Données disponibles:
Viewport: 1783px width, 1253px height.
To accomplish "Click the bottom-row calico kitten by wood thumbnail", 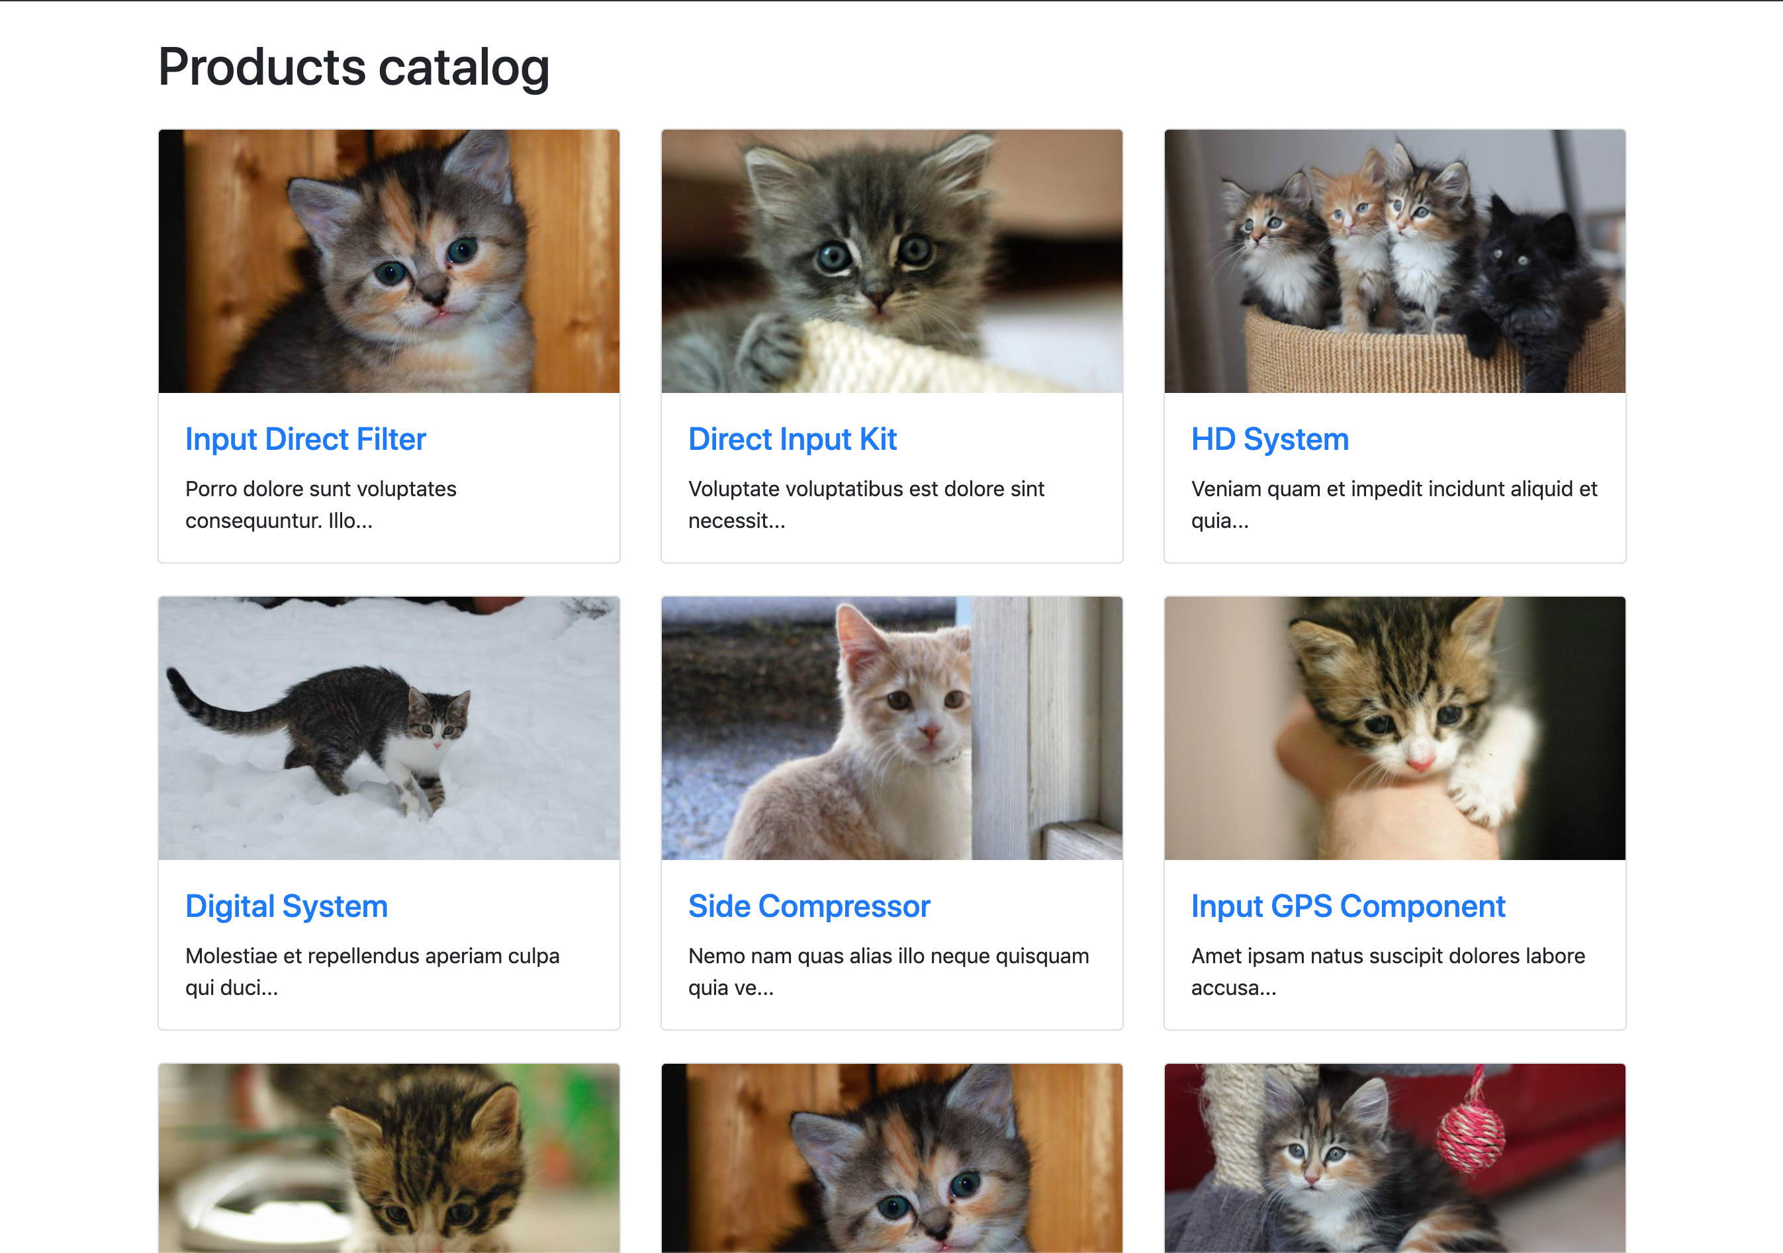I will click(892, 1158).
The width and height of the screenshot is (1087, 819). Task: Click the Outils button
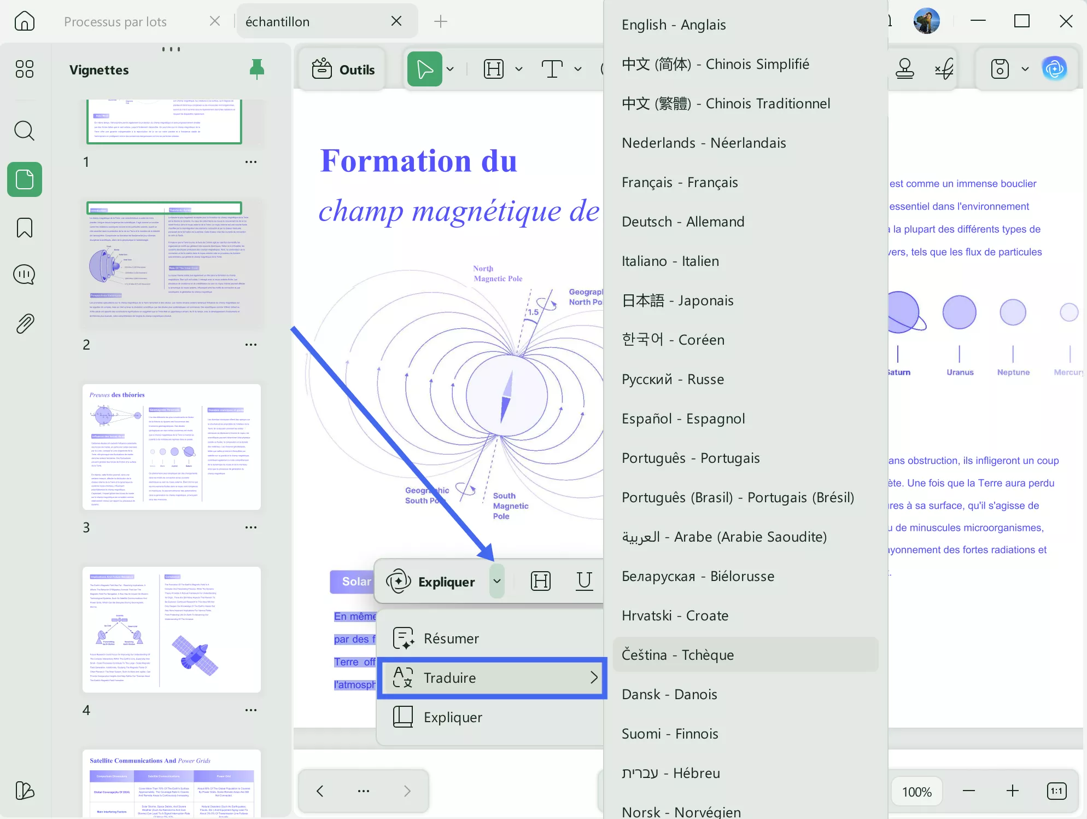(x=343, y=69)
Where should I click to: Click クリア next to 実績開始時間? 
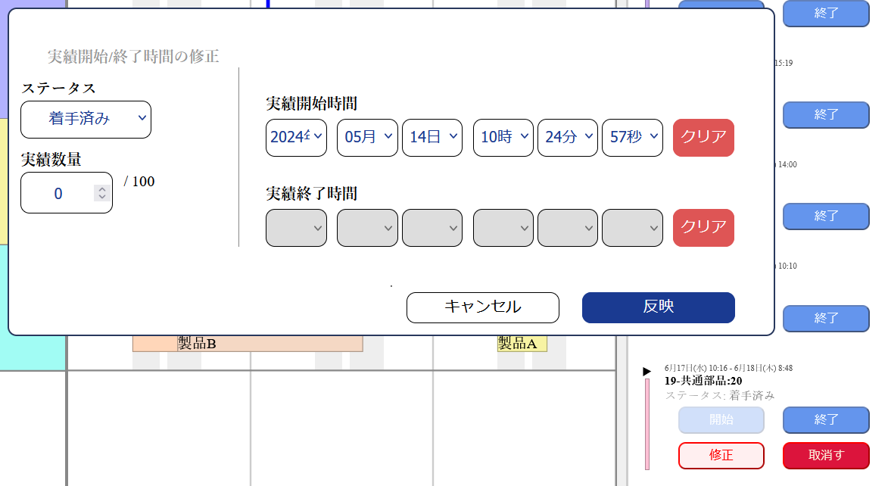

Consignes de travail:
Transcrivez à l'identique les lignes des données, depuis celle qui contient « The width and » jusqu'à la fin, en laissant les images de côté.

Réponse écrite:
The width and height of the screenshot is (1087, 819). Task: Click the Outils button
(x=343, y=69)
Where should I click to: Click クリア next to 実績開始時間? 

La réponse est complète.